Lee, a life enrichment aide at Forest Hills of the District of Columbia, an inclusive senior living community, is also a vaccine ambassador in his community. That role landed him in the spotlight as a featured speaker during a national town hall co-hosted by LeadingAge last night addressing concerns about the COVID-19 vaccine among workers in aging services.
Lee shared his story earlier on Thursday during a LeadingAge membership call. He said that even before there was news of a coronavirus vaccine, he was thinking that as soon as he was eligible, he planned to get vaccinated against this disease.
“I’ve seen a lot of unnecessary suffering from this disease that popped up out of nowhere. People are suffering mentally from being stuck inside, financially from a recession this has caused, and physically from the side effects of this disease,” Lee said. “I wanted this thing to be over and done as fast as possible.
“I believe we have the tools to help solve this issue; we should use them.”
During his daily interactions with fellow staff members, Lee learned that some had questions about the vaccine ingredients and the pharmaceutical companies making the vaccines. So he started using the Centers for Disease Control and Prevention website to explain information related to the vaccines.
It worked. Forest Hills took notice and tapped him to be a vaccine ambassador. Administrators provided him with factual information to share with his peers, and he shared his experience after receiving his own vaccination.
Forest Hills CEO Tina Sandri said that although the Equal Employment Opportunity Commission issued a recommendation that communities could mandate the vaccine, Forest Hills feared that doing so would put them at risk of losing staff members during a nursing shortage.
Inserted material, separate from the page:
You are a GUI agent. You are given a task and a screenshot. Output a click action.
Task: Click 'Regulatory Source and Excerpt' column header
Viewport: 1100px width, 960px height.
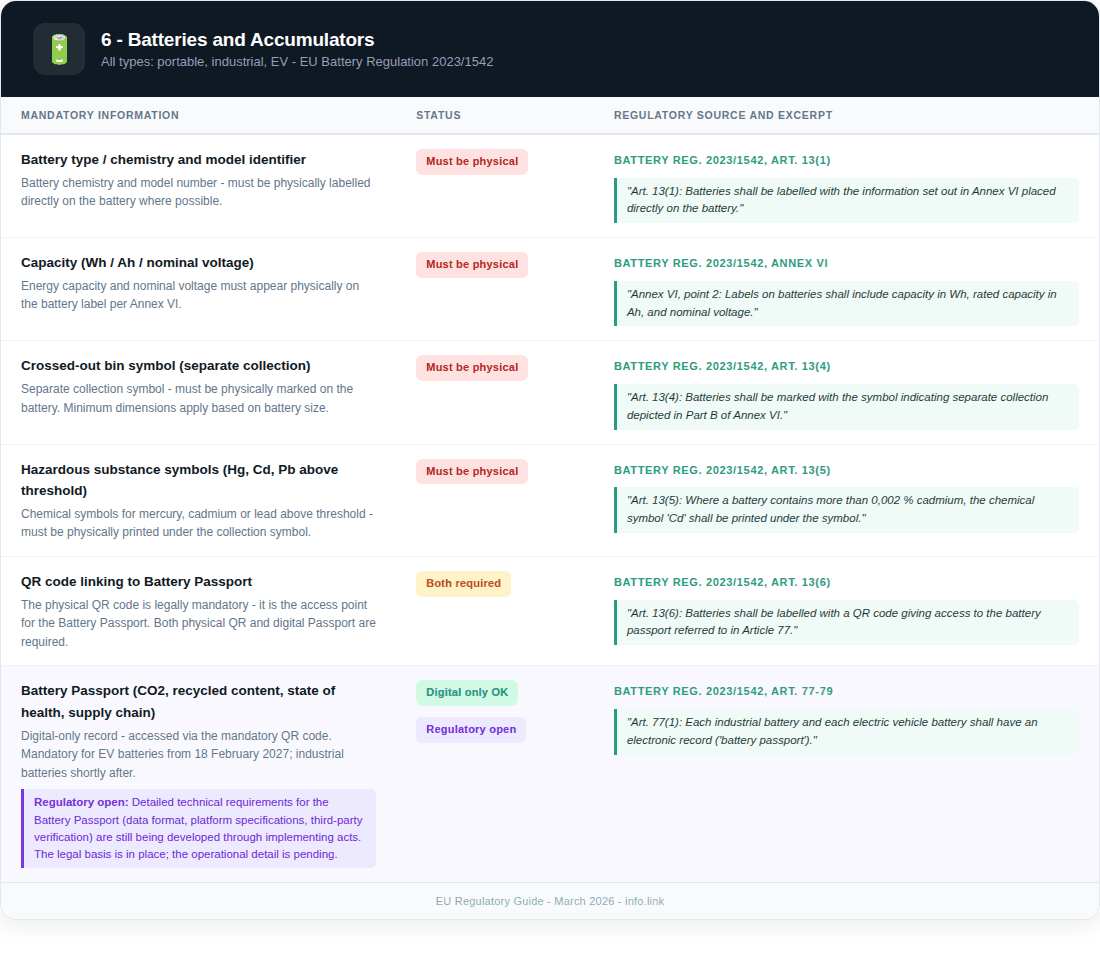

Sandri said they also believed it would “add insult to injury to force staff to put an emergency use authorized substance into their bodies to stay employed.
“That would be inconsistent with our cultural values,” Sandri continued. Instead, members of the leadership team educated themselves about vaccinations and began sharing information to staff members via emails, text messages, phone calls, staff huddles at shift change, positive message boards, posters and handouts.
Forest Hills, which has a predominantly Black and Pacific Islander staff makeup, has almost 70% staff member uptake of the vaccine. Sandri said she expects the community to reach herd immunity after its third vaccine clinic.
Lee also shared his story, and that of his community, Thursday night during “Making It Plain: A Town Hall On COVID-19 and Vaccines for the Dedicated People Who Work in Aging Services,” hosted by LeadingAge, in partnership with the Black Coalition Against COVID.
In addition to speakers from LeadingAge and its membership and BCAC, the virtual event included speakers from the CDC, the White House COVID-19 Response Team, the Centers for Medicare and Medicaid Services, Howard University, frontline workers, Black health academicians, researchers, clinicians and African American medical organizations.
“Achieving a high rate of staff vaccinations will be a game changer in fighting COVID in aging services,” LeadingAge President and CEO Katie Smith Sloan said. “The reasons for vaccine hesitancy are real and varied. We need to acknowledge the experience of Black people with systemic racism in the medical community, put their voices front and center, and recognize that the newness of the vaccines contributes to fear of side effects.”
Sloan said the town hall was an important opportunity for care providers to talk with leading experts about the safety and effectiveness of COVID vaccines, as well as with their peers, who shared first-hand experiences about getting vaccinated.